GARUT - Lantaran sakit jantung, seorang jamaah haji berinisial HA dari Kloter 7, atau kloter pertama Kabupaten Garut, masih tertahan di Arab Saudi.
Sementara, ratusan jemaah yang berangkat bersamanya sejak 7Juni 2022 lalu setidaknya telah kembali ke Tanah Air terlebih dahulu. Kloter pertama ini kembali ke Indonesia pada Rabu 20 Juli 2022, dengan menggunakan pesawat bernomor SV 5268.

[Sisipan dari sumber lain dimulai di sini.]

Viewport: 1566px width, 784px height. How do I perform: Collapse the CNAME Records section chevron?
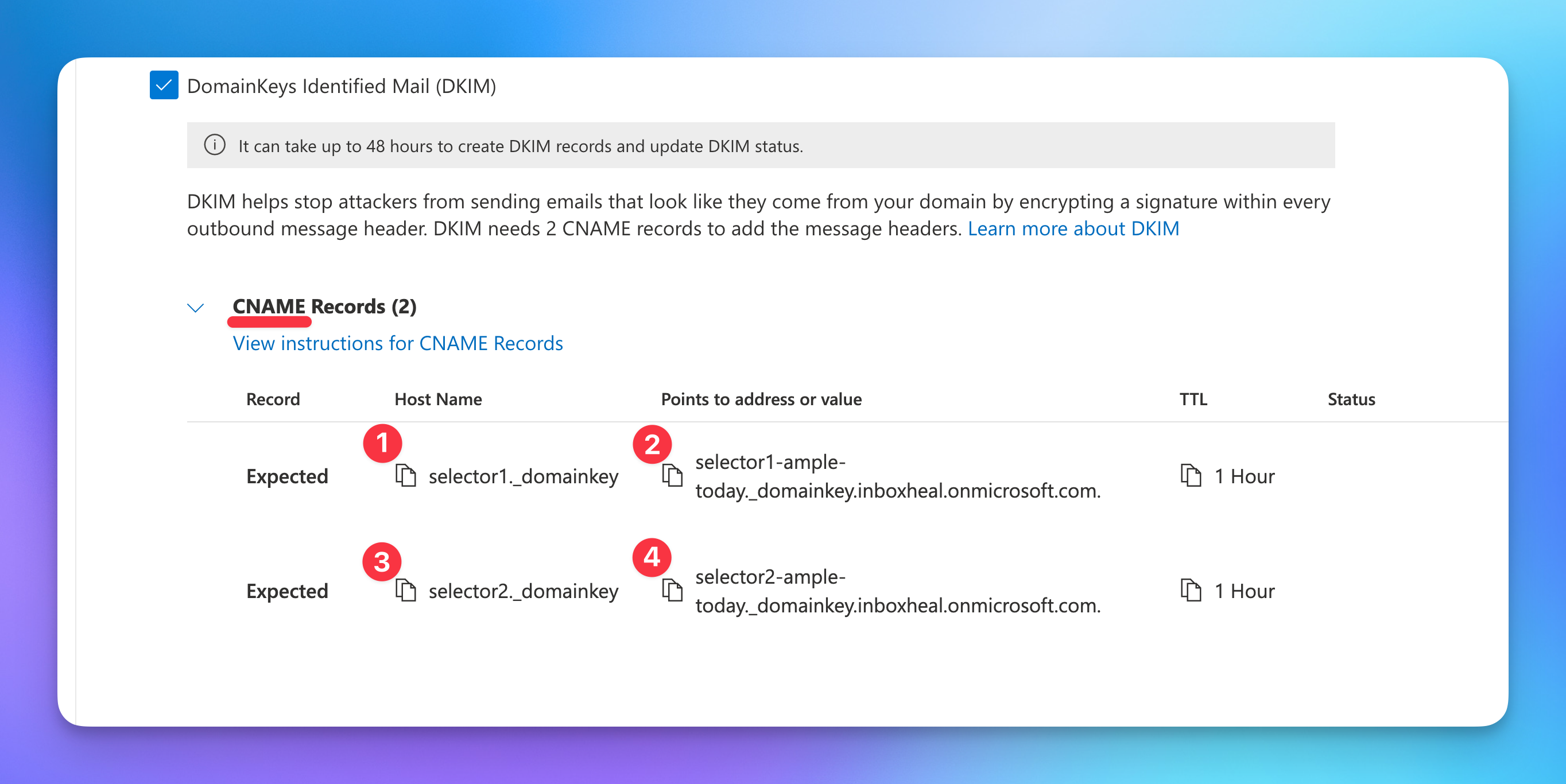click(195, 308)
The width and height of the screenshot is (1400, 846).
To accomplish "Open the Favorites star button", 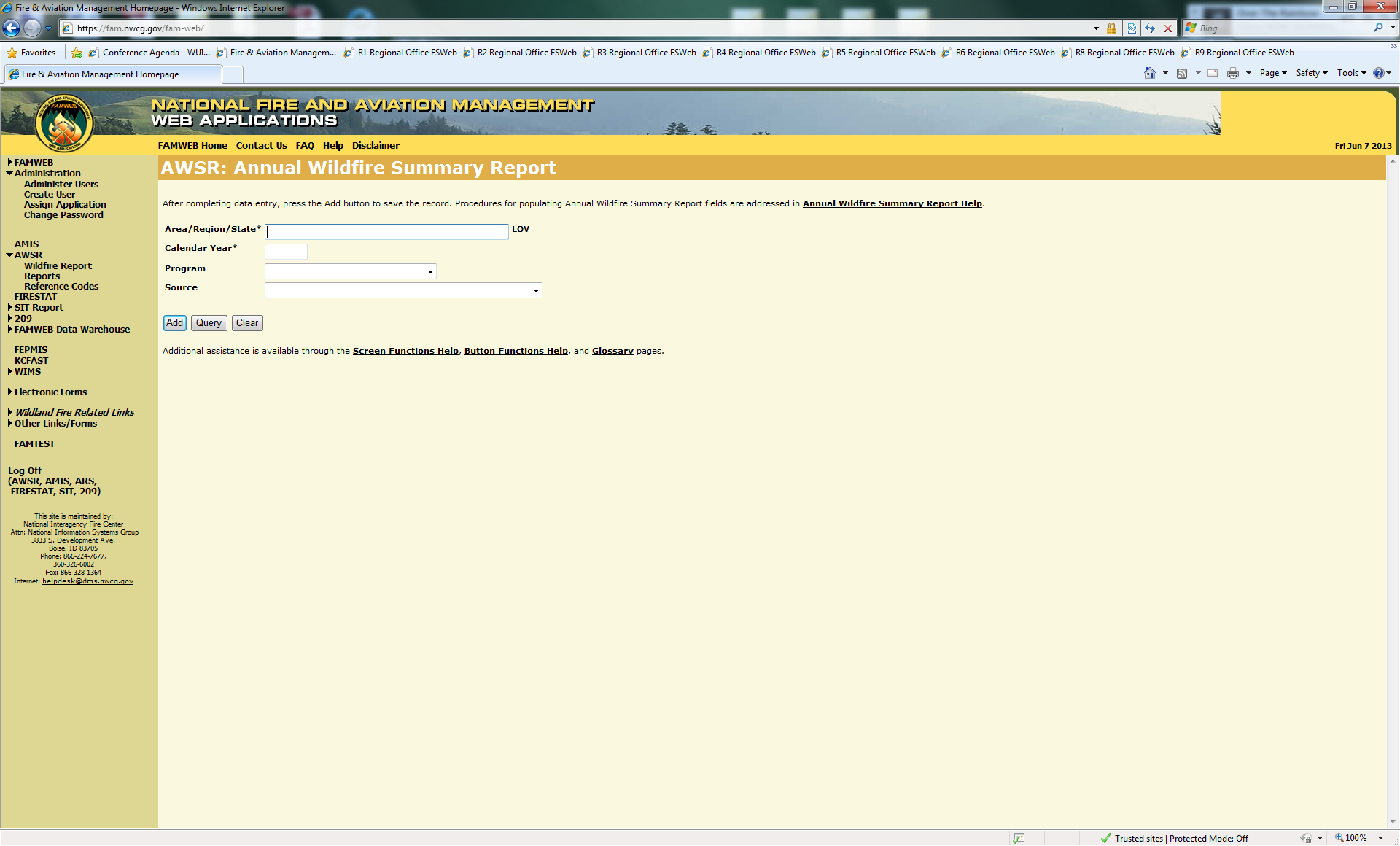I will pyautogui.click(x=31, y=53).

Begitu pula dengan kloter kedua dari Garut sebanyak lebih dari 400 orang telah kembali pada Senin 1 Agustus 2022 lalu. Kepala Seksi Pelayanan Haji dan Umroh Kantor Kementerian Agama (Kemenag) Garut Ahmad Rasyid Rida, mengatakan seorang jemaah haji yang kepulangannya sempat tertunda itu dijadwalkan untuk pulang bersama jemaah haji gabungan asal Ciamis-Pangandaran.
"Dijadwalkan pulang bersama jemaah haji dari Kloter 43, gabungan dari Ciamis-Pangandaran. Namun untuk detail informasinya kami harus menunggu konfirmasi kembali," kata Ahmad Rasyid Rida, kepada MNC Portal Indonesia, Rabu (3/8/2022).
Kasi Pelayanan Haji dan Umroh Kantor Kemenag Garut menjelaskan bahwa kepulangan jamaah haji asal Garut ini tidak bisa tergesa-gesa mengingat penyakit yang dideritanya.
"Tapi dari perkembangan terakhir, kondisinya mulai membaik. Jika memang bisa dinyatakan sehat, satu jamaah haji ini bisa dimasukan ke dalam Kloter 41, kloter jemaah dari Garut yang terakhir," ujarnya.
Ia menyebut jumlah jamaah Kloter 41 total hanya sebanyak 60 orang. Kloter ini dijadwalkan pulang ke Indonesia pada Rabu 10 Agustus 2022 pekan depan, dengan menggunakan pesawat bernomor SV 5338.